Dobrze, że to Charles, bo równiżz za nim nie przepadałam. Równiez pojedrzewam, że zabiła go przyjaciółka blondynki w obawie, że mężczyzna pod naporem może wyznać ich plan.
Wszystko piękne, ładnie, ale dziwi mnie reakcja Twoich bohaterów na widok trupa. Co prawda Lynette spodzieława się, że ktoś zginie i jakby była na to przygotowana, ale jej jedyną rekcją było:
Uff! Jak dobrze, że to nie moja matka.
Po Jennifer nie spodziewałam się traumatycznej reakcji, bo przecież podejrzewam, że to ona go zabiła.

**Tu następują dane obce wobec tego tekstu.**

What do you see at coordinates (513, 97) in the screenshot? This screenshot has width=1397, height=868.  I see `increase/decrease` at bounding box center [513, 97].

Ale Charlotte, to chyba faktycznie babka bez serca - uroniła parę łez i od razu zaczęła rzucać oskarżenia o zamordowanie jej syna.
Dziwi mnie również to, że dziewczyny rozeszły się do swoich pokojów, jakby nic się nie stało, a przecież w domu wciąż może przebywać morderca z naładowanym pistoletem! Ja bym dołączyła do większej grupki ludzi i czekała na przyjazd policji.